==== INPUT DATA
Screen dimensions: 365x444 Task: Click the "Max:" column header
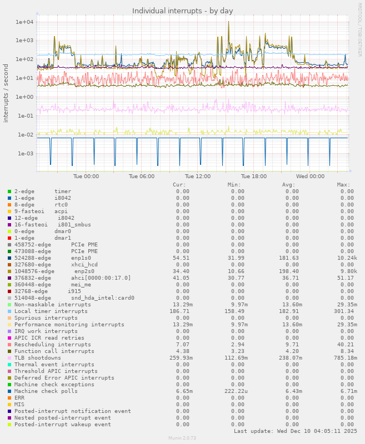(x=343, y=184)
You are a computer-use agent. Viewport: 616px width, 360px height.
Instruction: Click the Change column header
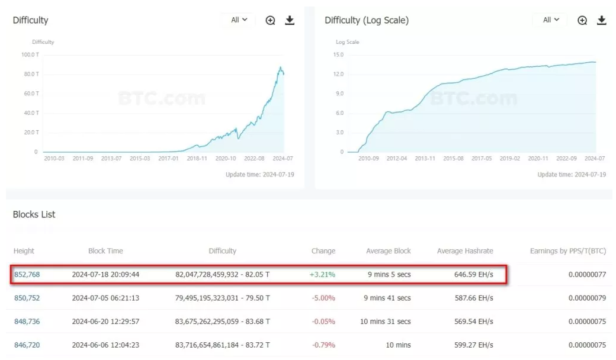click(x=323, y=251)
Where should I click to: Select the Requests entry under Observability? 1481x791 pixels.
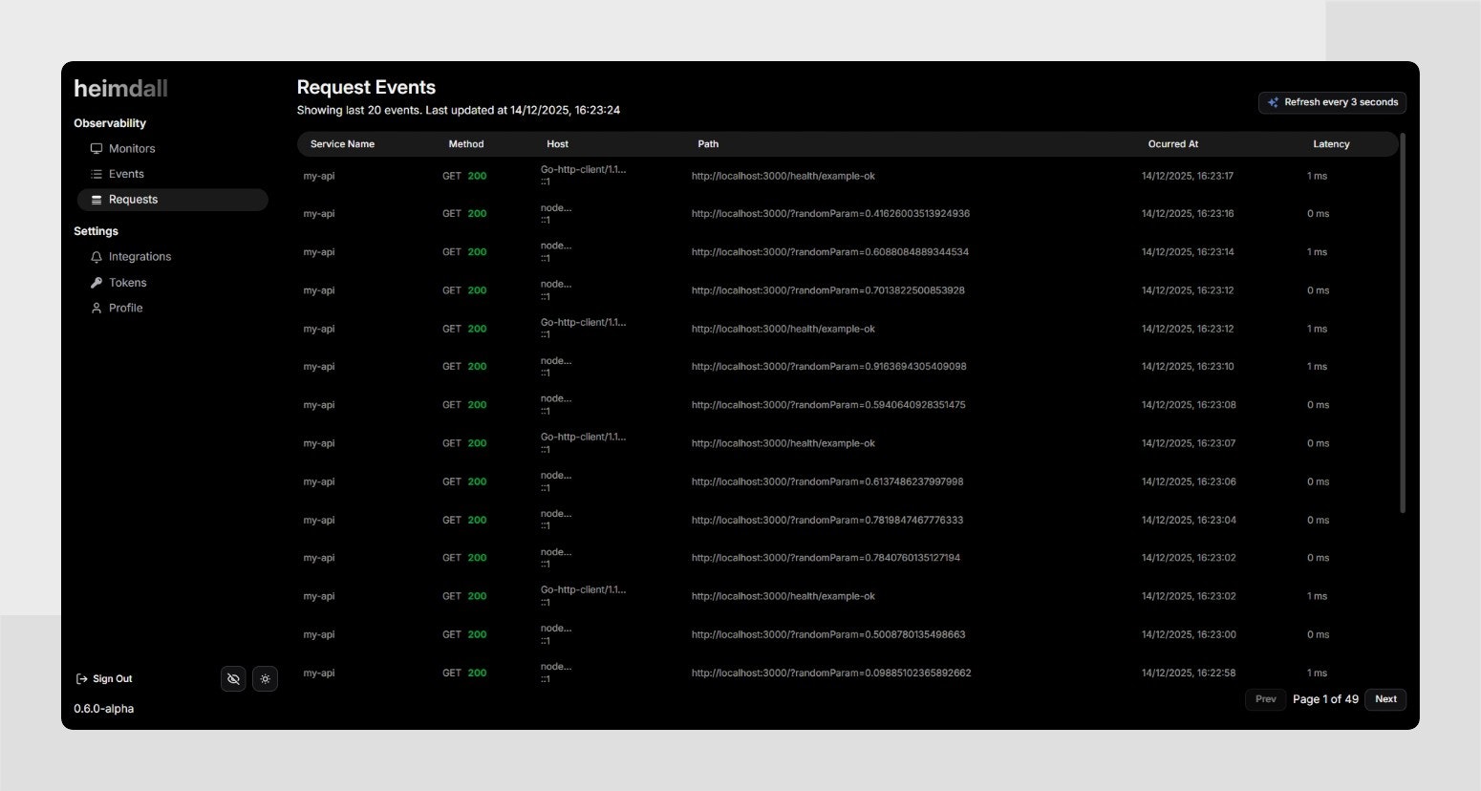point(134,199)
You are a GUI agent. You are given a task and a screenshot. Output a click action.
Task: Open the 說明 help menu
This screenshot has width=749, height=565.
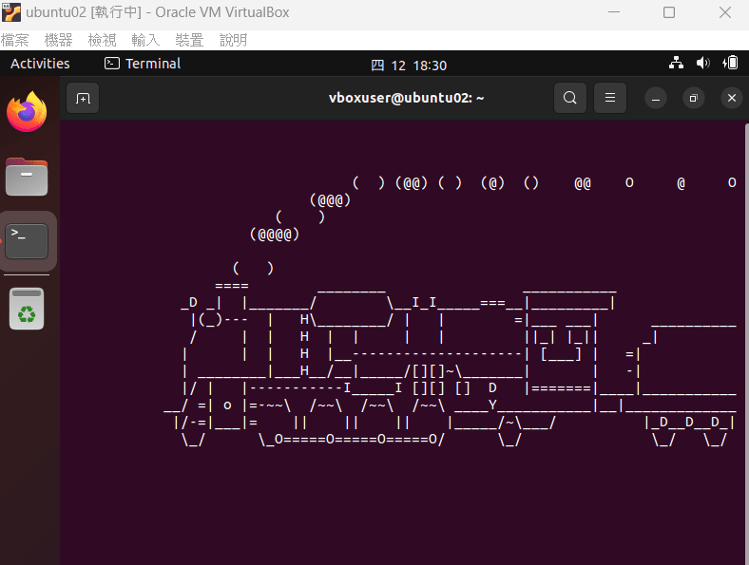(x=233, y=40)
========
> **YOUR TASK**: Your answer should consist only of the number of lines in the entries above that include "agent".

> **TASK RESPONSE**: 2